In fact, Mangold makes the mistake of taking the conspiracy for granted in order to focus his attention on the real object of his interest, which is Sheriff Freddy Heflin (Sylvester Stallone), head of the three-member police department of Garrison, New Jersey, where all these New York cops live. For this role, Stallone gets to do an updated version of his original Rocky: a slow talking, and rather slow-thinking muscleman who proves to be a gentle giant, only in need of the love of a good woman. For Freddy is looked down on and patronized by the New Yorkers, partly because, owing to deafness in one ear, he has himself been several times rejected in his application to join the NYPD. This deafness (are you beginning to feel that you know just a little bit more than you want to know about these characters?) was caused by an act of heroism he performed years ago when he rescued a local beauty queen, Liz (Annabella Sciorra) from her car after it ran off the road into the river. Ever since then, the big galoot has been carrying a torch for Liz.

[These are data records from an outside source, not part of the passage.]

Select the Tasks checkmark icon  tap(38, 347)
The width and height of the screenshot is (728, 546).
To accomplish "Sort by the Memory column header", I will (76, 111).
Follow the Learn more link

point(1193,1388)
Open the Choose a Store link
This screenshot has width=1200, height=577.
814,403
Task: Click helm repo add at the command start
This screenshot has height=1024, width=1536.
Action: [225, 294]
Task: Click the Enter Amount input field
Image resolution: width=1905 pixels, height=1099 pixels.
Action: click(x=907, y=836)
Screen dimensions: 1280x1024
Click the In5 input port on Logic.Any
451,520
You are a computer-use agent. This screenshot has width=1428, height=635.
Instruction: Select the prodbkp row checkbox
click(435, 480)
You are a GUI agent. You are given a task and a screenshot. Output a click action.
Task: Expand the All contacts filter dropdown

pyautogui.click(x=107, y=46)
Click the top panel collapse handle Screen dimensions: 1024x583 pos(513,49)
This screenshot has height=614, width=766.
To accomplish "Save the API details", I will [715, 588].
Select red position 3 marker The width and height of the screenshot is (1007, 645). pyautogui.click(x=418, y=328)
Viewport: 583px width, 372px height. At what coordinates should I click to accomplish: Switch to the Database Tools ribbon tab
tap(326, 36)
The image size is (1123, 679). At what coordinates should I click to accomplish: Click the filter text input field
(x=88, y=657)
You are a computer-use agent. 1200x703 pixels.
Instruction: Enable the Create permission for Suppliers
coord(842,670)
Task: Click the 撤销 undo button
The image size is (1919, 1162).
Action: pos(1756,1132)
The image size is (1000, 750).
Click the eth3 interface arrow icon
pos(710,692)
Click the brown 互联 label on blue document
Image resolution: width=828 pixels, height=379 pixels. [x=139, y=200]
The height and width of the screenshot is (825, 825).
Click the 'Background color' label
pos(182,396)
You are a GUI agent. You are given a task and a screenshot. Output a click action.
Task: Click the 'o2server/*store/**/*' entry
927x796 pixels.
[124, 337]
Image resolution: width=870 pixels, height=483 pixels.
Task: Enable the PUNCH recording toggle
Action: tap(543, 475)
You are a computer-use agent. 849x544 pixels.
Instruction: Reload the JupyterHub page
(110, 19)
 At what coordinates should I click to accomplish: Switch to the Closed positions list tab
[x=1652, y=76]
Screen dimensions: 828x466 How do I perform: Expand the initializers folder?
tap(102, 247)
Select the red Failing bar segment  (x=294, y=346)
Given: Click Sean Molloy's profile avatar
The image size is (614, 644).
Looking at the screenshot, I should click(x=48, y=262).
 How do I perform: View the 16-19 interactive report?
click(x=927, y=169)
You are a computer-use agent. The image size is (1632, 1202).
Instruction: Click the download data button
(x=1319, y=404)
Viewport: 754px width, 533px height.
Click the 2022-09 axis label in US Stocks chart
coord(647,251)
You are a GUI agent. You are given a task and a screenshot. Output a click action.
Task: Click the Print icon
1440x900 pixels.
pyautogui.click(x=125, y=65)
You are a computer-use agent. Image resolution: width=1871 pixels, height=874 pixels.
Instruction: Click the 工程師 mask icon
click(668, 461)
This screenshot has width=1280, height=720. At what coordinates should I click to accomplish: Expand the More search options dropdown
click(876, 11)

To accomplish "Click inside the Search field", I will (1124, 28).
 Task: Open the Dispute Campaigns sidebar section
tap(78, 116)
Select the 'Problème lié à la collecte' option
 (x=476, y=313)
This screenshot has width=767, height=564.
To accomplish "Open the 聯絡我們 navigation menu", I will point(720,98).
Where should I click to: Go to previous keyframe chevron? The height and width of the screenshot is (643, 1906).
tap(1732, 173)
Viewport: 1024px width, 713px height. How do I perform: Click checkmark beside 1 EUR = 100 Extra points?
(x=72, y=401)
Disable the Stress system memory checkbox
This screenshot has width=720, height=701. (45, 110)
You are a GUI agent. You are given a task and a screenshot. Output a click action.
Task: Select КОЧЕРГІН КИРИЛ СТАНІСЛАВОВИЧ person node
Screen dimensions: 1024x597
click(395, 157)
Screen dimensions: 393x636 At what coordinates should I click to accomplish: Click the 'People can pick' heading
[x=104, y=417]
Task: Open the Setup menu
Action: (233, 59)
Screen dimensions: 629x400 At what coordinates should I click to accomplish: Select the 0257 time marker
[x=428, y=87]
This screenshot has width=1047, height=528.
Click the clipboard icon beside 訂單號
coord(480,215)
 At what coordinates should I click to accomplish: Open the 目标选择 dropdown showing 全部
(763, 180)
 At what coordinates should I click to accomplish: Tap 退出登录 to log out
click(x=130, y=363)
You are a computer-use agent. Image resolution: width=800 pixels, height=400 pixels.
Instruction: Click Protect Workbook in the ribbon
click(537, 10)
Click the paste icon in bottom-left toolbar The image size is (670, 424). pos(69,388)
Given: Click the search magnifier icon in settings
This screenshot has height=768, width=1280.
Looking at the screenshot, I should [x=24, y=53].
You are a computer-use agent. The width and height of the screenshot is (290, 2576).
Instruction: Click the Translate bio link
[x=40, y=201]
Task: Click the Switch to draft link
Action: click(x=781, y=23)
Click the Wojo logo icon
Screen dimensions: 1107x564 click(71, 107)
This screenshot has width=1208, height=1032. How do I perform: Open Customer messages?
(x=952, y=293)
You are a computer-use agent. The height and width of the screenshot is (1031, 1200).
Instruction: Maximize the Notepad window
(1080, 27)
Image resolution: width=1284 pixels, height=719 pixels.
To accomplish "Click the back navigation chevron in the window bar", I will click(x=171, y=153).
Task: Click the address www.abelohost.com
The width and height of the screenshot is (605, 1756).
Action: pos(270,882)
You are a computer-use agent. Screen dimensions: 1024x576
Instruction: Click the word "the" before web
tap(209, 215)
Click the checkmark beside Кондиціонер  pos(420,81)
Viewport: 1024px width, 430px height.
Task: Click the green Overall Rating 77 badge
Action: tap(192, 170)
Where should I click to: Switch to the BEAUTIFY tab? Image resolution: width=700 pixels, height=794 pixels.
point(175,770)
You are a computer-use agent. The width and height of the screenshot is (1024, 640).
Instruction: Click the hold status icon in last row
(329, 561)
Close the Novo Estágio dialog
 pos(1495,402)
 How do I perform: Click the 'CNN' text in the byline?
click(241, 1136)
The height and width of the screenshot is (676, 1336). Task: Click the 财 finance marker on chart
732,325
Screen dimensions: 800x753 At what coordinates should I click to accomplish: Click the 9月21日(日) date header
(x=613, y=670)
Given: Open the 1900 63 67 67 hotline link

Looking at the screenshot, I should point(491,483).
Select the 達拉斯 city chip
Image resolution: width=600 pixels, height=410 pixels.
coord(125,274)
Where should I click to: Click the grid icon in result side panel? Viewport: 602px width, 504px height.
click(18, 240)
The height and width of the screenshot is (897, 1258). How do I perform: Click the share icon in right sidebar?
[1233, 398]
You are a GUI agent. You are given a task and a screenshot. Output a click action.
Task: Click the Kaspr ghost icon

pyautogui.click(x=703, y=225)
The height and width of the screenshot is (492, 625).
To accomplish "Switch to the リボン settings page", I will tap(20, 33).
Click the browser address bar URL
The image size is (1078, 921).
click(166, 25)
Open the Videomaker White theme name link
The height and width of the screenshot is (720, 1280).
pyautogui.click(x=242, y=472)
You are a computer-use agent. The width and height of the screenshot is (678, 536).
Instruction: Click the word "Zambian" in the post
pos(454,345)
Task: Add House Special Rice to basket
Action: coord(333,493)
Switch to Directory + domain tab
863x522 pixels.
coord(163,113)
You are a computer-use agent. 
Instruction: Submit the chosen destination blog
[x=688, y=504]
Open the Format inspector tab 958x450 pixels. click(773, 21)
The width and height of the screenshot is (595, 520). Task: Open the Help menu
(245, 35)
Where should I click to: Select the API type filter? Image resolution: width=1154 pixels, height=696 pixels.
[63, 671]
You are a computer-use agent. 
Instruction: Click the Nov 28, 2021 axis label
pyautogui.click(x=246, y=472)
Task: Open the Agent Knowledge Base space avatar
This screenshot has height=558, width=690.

But the soap opera goes on. Liz is married to another one of Ray’s gang, Joey Randone (Peter Berg)—who beats her and is having an affair with Superboy’s Aunt Rose. This creates a certain amount of tension between Ray and Joey, and there is also bad blood between Ray and another gang member, the disgruntled Gary Figgis, or “Figgsy” (Ray Liotta), whose partner was murdered two years before on Ray’s orders when he was about to blow the whistle on the gang. You can probably imagine how this seething cauldron of hatred will boil over and give us a chance to see Stallone, once again like Rocky, staggering through the final scene wounded and covered in blood and bringing in a prize to the stares and congratulations of those who a moment before had held him in slight regard. But those of us who like plot-driven thrillers will still be asking why it was that the gang thought they had to kill Superboy?
Incidentally, there is no such place as Copland. It is still illegal for NYPD cops to live outside the five boroughs.